APIM proxy can send requests to backend (including itself) using forward-request or send-request policies. Below are the solutions for each kind of policy.

 

Change Url of forward-request policy

 

If the failing request is being sent via forward-request policy (the backendUrl of the API has been set as the Url of the APIM Proxy), the hostname of backendUrl should be changed to https://127.0.0.1. Additionally, a set-header policy should be added in <inbound> section to add the desired host header (which previously used to be part of the Url):

 

 

<policies>
    <inbound>
        <set-header name="Host" exists-action="override">
            <value>proxy.momorin.com</value>
        </set-header>
    </inbound>
    <backend>
        <forward-request />
    </backend>
</policies>

 

 

 

Below is one simple instruction & test result of this resolution:

 

200OK returned from https://proxy.momorin.com/recursion/echo/resource this time.

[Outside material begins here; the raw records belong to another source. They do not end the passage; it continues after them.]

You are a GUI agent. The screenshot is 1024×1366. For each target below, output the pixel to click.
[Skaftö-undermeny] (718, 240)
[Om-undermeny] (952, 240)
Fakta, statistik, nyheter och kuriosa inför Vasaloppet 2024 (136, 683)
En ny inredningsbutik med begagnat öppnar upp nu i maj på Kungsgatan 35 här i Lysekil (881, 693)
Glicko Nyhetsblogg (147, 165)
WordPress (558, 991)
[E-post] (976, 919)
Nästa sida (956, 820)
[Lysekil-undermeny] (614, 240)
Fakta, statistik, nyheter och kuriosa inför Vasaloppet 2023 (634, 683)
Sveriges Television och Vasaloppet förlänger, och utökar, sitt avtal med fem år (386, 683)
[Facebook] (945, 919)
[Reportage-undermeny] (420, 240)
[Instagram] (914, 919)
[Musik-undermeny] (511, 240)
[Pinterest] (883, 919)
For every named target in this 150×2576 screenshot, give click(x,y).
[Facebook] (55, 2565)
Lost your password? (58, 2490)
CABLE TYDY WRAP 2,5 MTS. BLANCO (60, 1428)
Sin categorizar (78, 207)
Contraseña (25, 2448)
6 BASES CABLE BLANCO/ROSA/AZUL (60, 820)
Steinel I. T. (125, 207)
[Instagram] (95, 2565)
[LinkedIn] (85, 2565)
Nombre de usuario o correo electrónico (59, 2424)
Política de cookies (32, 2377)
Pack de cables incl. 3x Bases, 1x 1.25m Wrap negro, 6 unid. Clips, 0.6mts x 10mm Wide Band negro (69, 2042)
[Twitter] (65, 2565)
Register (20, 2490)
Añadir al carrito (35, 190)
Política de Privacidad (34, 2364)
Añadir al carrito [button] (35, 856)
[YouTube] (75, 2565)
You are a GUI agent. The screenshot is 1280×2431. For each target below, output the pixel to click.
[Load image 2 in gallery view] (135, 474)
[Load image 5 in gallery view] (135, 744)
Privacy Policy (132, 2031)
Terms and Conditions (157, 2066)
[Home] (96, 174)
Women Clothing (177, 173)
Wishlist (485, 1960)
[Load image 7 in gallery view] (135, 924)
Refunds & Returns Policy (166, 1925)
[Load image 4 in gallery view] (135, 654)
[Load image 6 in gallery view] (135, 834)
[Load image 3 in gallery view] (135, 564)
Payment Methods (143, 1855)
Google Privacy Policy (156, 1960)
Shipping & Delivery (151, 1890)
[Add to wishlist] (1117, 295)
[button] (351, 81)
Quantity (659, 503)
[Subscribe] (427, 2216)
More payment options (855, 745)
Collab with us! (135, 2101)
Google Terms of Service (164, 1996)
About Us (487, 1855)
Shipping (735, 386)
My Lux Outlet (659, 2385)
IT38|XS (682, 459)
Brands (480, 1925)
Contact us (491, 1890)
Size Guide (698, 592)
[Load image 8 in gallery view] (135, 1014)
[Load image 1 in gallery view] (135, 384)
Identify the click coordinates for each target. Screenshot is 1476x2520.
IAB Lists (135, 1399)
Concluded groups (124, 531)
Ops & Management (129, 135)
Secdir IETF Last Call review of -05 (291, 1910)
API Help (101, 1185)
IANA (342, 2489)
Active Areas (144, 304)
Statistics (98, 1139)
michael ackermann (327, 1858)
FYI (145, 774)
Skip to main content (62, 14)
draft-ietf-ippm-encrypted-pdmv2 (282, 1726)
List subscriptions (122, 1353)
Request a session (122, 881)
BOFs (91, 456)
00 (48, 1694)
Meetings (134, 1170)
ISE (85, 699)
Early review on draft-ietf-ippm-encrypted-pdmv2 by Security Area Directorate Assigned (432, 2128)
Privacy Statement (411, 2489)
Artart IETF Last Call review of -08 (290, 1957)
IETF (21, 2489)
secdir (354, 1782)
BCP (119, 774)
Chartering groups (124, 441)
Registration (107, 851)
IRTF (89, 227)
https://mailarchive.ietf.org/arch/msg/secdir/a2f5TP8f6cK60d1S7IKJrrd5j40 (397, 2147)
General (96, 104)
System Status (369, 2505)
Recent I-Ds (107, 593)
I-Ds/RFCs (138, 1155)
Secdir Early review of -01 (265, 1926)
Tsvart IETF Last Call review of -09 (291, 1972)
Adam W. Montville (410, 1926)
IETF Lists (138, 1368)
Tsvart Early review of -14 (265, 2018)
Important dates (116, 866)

The forwarding url is https://127.0.0.1/echo/resource with host “proxy.momorin.com”.

 

Or we can apply the following in the global scope (All APIs) so that we don’t need to modify each API in the backend Url.

 

 

    <inbound>
        <choose>
            <when condition="@(context.Request.Url.ToString().Contains("proxy.momorin.com"))">
                <set-header name="Host" exists-action="override">
                    <value>proxy.momorin.com</value>
                </set-header>
                <set-backend-service base-url="@(context.Request.OriginalUrl.Scheme.ToString() + "://127.0.0.1")" />
            </when>
        </choose>
    </inbound>

 

 

 

Change Url of send-request policy

If APIM is called using send-request policy, host can be added directly inside the policy:

 

 

<send-request>
    <set-url>https://127.0.0.1/echo/resource</set-url>
    <set-header name="Host">
        <value>proxy.momorin.com</value>
    </set-header>
</send-request>

 

 

 

 

 

 

Updated Feb 05, 2021
Version 4.0
  • AhmedElharouny's avatar
    AhmedElharouny
    Copper Contributor

    I have a different opinion on the best solution to the problem above. Instead of having to change APIM policies to point explicitly to localhost; azure application gateway can be used as suggested here, which solves that problem and have other important benefits.

     

    Regardless whether APIM is in internal or external mode, we found it important to map APIM custom domains to azure application gateway first (which supports both internal and external frontend IPs). This has the benefits of WAF (Web application firewall) when needed and will also deal with situations where you want to open up certain APIs externally, while keeping others private.